According to UK designer Nick Crosbie, however, this tentative step towards a greener PVC – while laudable – may not be the answer. Crosbie’s company, Inflate, has become synonymous with PVC products and packaging, and he explains that although recycling solves the problem of waste, it has its own limitations. ‘You lose the softness of the material – once recycled, it can only be used for rigid applications. This makes it much less versatile and more expensive, plus the act of recycling in itself involves yet more processing, which in turn requires more energy consumption’.
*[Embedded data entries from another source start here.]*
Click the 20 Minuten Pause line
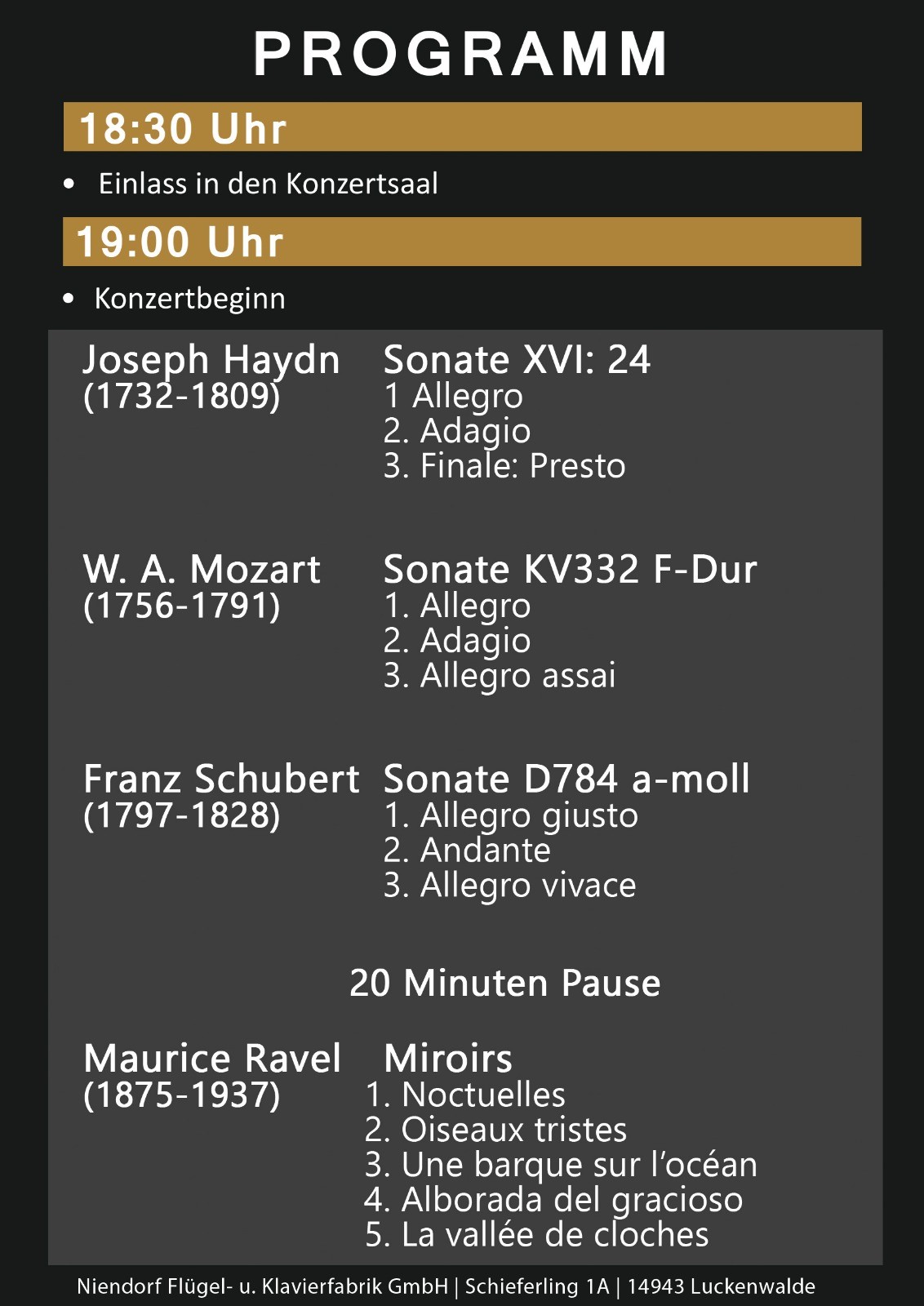Image resolution: width=924 pixels, height=1306 pixels. (x=504, y=983)
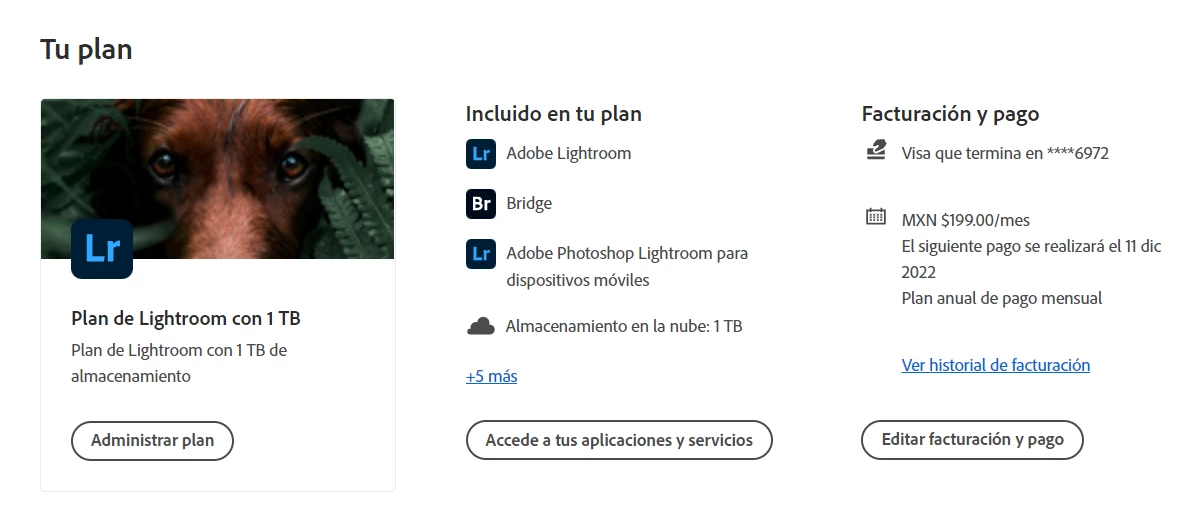
Task: Open Ver historial de facturación link
Action: point(996,365)
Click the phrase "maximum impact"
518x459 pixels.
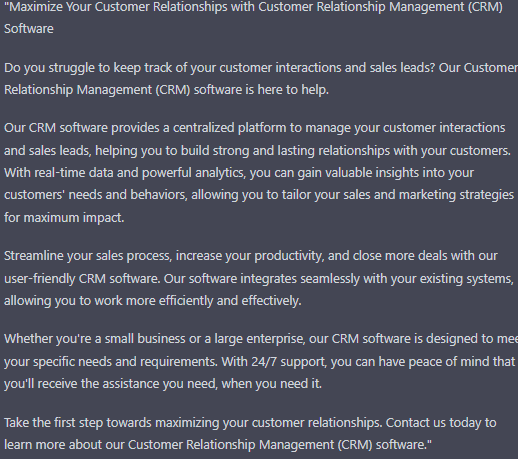(74, 218)
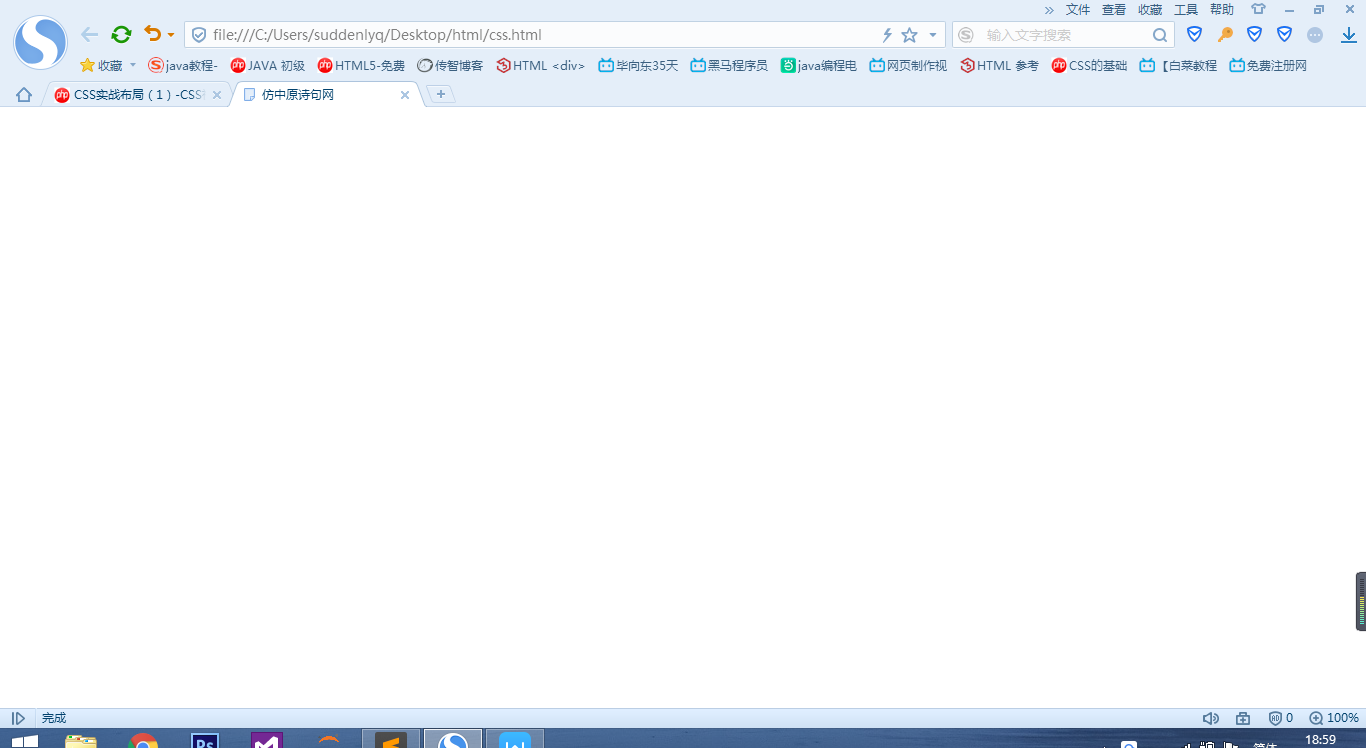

While clearly concerned about the environmental impact of his material of choice, Crosbie remains pragmatic. ‘We try to encourage clients and factories to adopt an attitude that’s as environmentally friendly as possible, but ultimately we’re designers – we’re stuck in the middle of the manufacturers and the Green lobbyists,’ he says.
‘The bottom line is that sometimes there simply is no alternative to PVC, or sometimes the alternative is far too expensive to be viable. We did a packaging project for Boots the Chemists, and it wasn’t happy about using PVC, so we found an alternative, which was six times more expensive. The client decided it would be commercial suicide, and chose PVC.’
He describes the material as ‘simply the most versatile plastic’ and feels that the Green arguments, while critically important, often overshadow other aspects of the material that he loves to play with. Endlessly versatile, it can be rigid or soft; coloured, transparent, translucent or opaque; and is lightweight, durable and waterproof. ‘It can be extruded, vacuum moulded, dip moulded, injection moulded, inflated, blow moulded – it’s like a one-stop-shop in the plastics world, he says.’